ADAM NVF Library — src/lib/nvf

The NVF backend is ADAM's CUDA Fortran GPU acceleration layer targeting NVIDIA GPUs via the nvfortran compiler (NVIDIA HPC SDK). It follows the same two-tier pattern as the FNL backend — a wrapper object extending the common CPU class plus a kernel module containing the device-side computation — but replaces OpenACC directives with explicit CUDA Fortran constructs: allocatable, device arrays, !$cuf kernel do() launches, dim3 grid/block dimensions, and direct cudafor runtime calls.

No physics or algorithmic logic is duplicated from src/lib/common.
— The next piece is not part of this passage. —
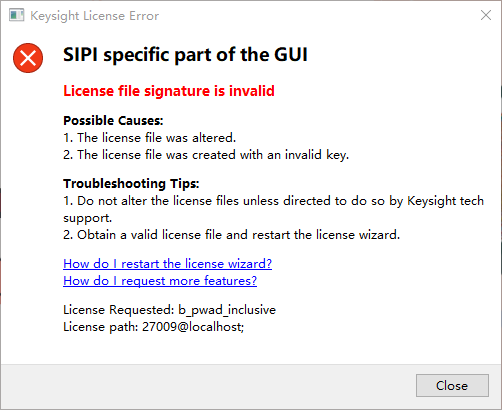The width and height of the screenshot is (502, 410).
Task: Click the word 'support.' on the wrapped tip line
Action: (88, 218)
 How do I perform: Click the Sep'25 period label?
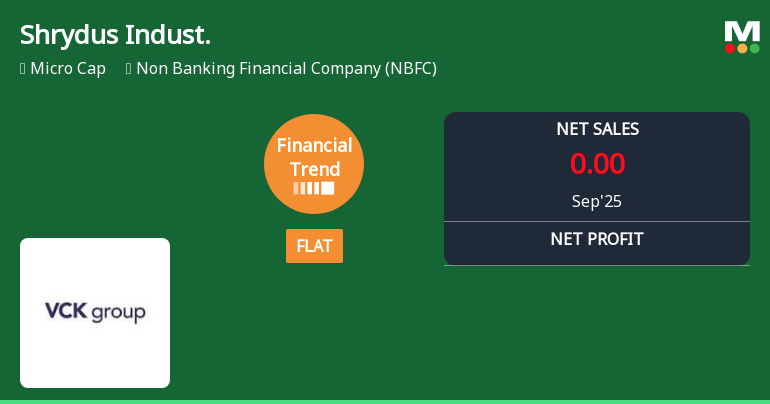[x=597, y=201]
All equations, coefficients, and data structures are defined once in the common layer and mirrored to the GPU by the NVF layer.
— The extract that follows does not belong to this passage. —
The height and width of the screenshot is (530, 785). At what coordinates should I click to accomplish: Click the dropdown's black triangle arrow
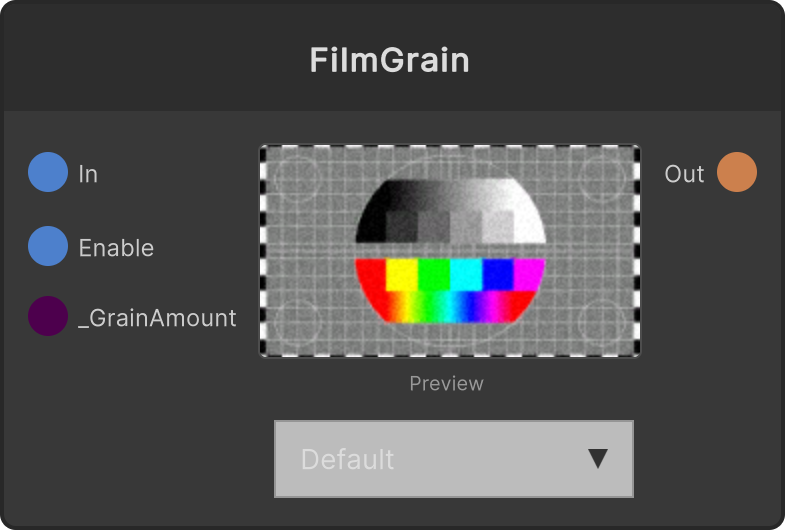click(x=598, y=458)
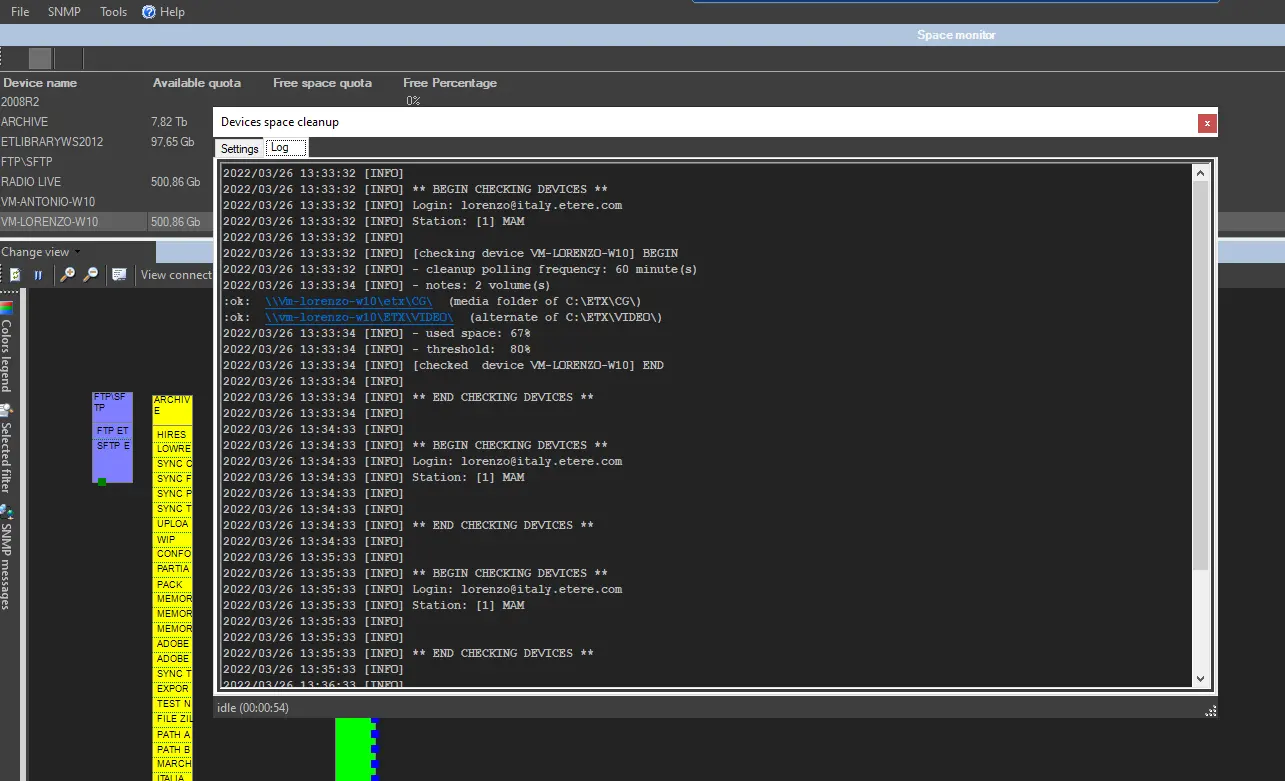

The aggregate entry point adam_nvf_library re-exports the entire NVF API together with adam_common_library; a single use adam_nvf_library statement in application code exposes both layers.


Contents


NVF vs FNL at a glance

AspectFNL (OpenACC)NVF (CUDA Fortran)
Device arraysOpenACC declare device_residentallocatable, device
Kernel launch!$acc parallel loop!$cuf kernel do(N) <<<*,*>>>
Grid/block dimsCompiler-chosenManual dim3 via set_cuda_dimensions
SynchronisationImplicit at data regionsExplicit cudaDeviceSynchronize()
Memory allocdev_alloc (FUNDAL)alloc_var_gpu (local memory library)
Host-device copydev_assign_to_device (FUNDAL)assign_allocatable_gpu (local memory library)
Device procedures!$acc routine seqattributes(device)
Error checkingImplicitExplicit check_cuda_error
CUDA device bindingNot applicableCudaSetDevice per MPI rank
Vendor portabilityOpenACC (multi-vendor)NVIDIA only

Memory management library

adam_memory_nvf_library — GPU allocation and transfer utilities

Centralises all GPU memory operations with optional verbose reporting and cudaMemGetInfo bookkeeping. All wrapper objects call these routines rather than issuing raw CUDA allocations.

Generic interface alloc_var_gpu — allocate a device array:

SpecialisationTypeRank
alloc_var_gpu_R8P_1D_6Dreal(R8P)1 – 6
alloc_var_gpu_I4P_1D, _5Dinteger(I4P)1, 5
alloc_var_gpu_I8P_1D_3Dinteger(I8P)1 – 3

All specialisations share the same signature pattern:

fortran
subroutine alloc_var_gpu_*(var, ulb, msg, verbose)
  ! var     — allocatable, device: deallocated then reallocated to requested bounds
  ! ulb     — lower/upper bounds (reshaped for multi-dimensional arrays)
  ! msg     — optional label for memory-usage log lines
  ! verbose — if .true., report free/total GPU memory via cudaMemGetInfo before and after

Generic interface assign_allocatable_gpu — copy host array to device:

SpecialisationNotes
assign_allocatable_gpu_R8P_1D_4DStandard copy
assign_allocatable_gpu_R8P_2D (transposed variant)Supports in-place 2D transposition during copy
assign_allocatable_gpu_I4P_1D, _1D_rhs_allocated, _5DInteger variants
assign_allocatable_gpu_I8P_2D, _3D64-bit index maps

Only copies if the source is allocated and non-empty; no-op otherwise.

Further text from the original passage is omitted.